Je suis fascinée par ce plaisir pur et spontané qu’on les enfants à profiter des capacités de leur corps, à le pousser dans certaines limites et acquérir de nouvelles connaissances motrices.
Je suis fascinée et puis inquiète.
A partir de quand ai-je perdu ce plaisir qui semble universel à tous les enfants. A partir de quand me suis défiée de mon corps ? A quel âge cette enveloppe est-elle devenue parfois encombrante ? Quand mon corps et moi sommes devenus ennemis ? Je parle ici de moi, mais en discutant avec des amies, il semble qu’il soit à chacune difficile de se souvenir de l’époque à laquelle se mettre en maillot de bain, mettre un short ou faire la roue n'était pas synonyme d'appréhension.
Avec l’âge, grâce au regard bienveillant de mon amoureux qui ne semble pas exiger de moi des mensurations exceptionnelles, parce que je suis la plus belle aux yeux de ma fille et depuis que ce corps a permis mon plus grand bonheur (elle), j’ai appris à l’aimer et à l’apprivoiser. J’aime en prendre soin. Pas par devoir et par pression sociale, mais parce ça me rend plus heureuse et en meilleure forme.
Tout de même, en observant Bambou, je suis inquiète.
Perdra-t-elle elle aussi cette innocence ? Cette unicité avec son corps ? Comment éviter ?
L’industrie de la mode et ses canons de beauté est souvent pointée du doigt dès qu’on parle du mal-être (manifestement généralisé) des femmes à aimer leur corps.
Certaines campagnes publicitaires, souvent esthétiquement très réussies, ont choisi de montrer des formes plus variées (âge, complexions) de la beauté (ici une très belle campagne, parmi les plus récentes). J’aime bien cette approche. Je suis en revanche moins à l’aise quand le discours enjoint « Sentez-vous belle car toutes les femmes sont belles ». D’abord c’est faux. Toutes les femmes ne sont pas belles. Ni en dehors, ni en dedans. Il existe des vraies moches. Prétendre le contraire fait insulte à l’intelligence et à la lucidité des femmes. Ensuite, ce n’est pas grave. (Lire cette opinion sur la pub Dove et celle-ci).

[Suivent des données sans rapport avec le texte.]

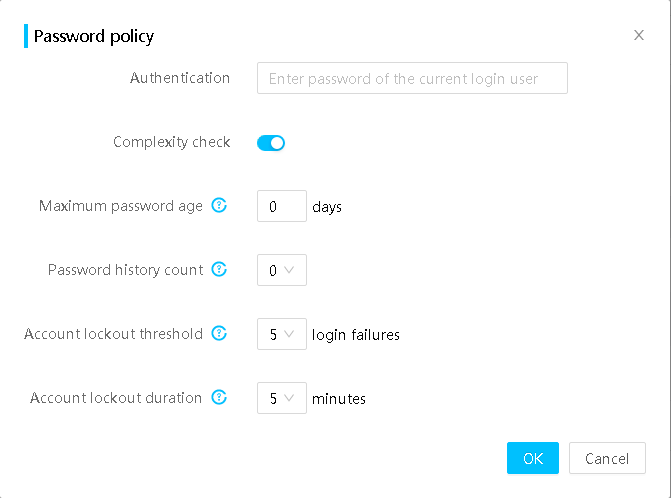Click the Complexity check label

(x=172, y=142)
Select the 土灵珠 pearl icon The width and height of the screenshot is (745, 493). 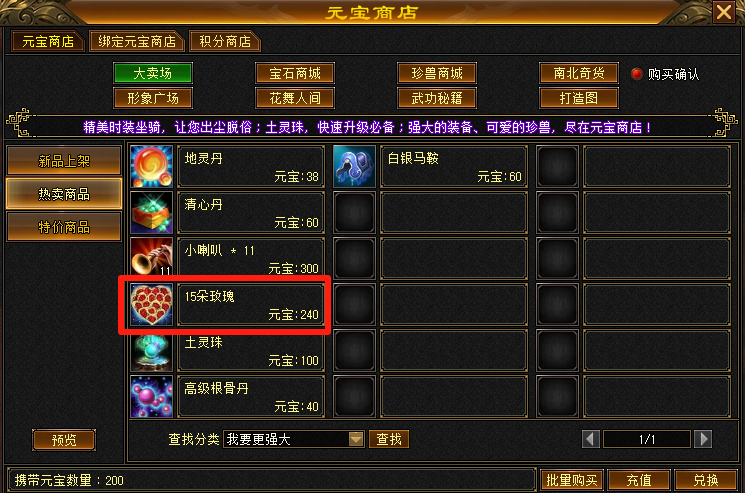point(152,351)
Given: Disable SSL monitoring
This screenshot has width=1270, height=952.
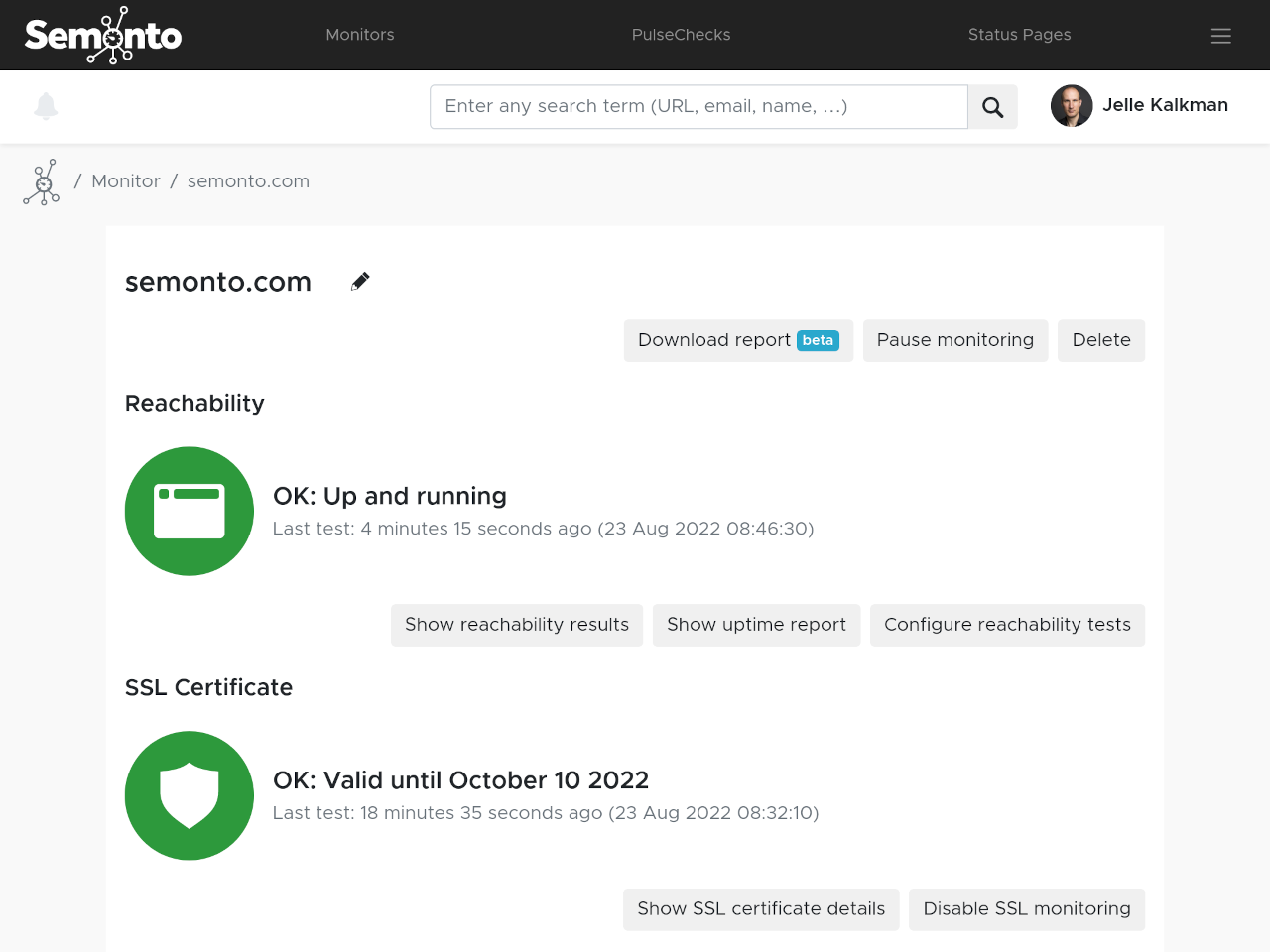Looking at the screenshot, I should [x=1026, y=909].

Parce qu’il n’est pas nécessaire de se trouver beau pour s’aimer, pour être aimé et pour être aimable ! Laissons aux mannequins cette obligation d’être beau!
C’est dans ce sens que j’aime la philosophie du livre « Strong is the new pretty », de la photographe Kate T. Parker qui reprend les images d’une collection représentant des petites filles « allowed to be wild ».
Dans une interview a CNN Kate T. Parker dit ceci : « Je photographiais tous les jours mes filles, Ella (11 ans) et Alice (8 ans). J’ai remarqué que les images les plus fortes et les plus signifiantes étaient celles où les filles étaient elles-mêmes, quelque soit le moment : sales, fougueuses, sottes, culottées, fâchées, drôles, fortes et bruyantes. Elles ne posaient pas d’une certaine manière et ne souriaient pas pour la caméra et coiffaient leur cheveux pour être belles ».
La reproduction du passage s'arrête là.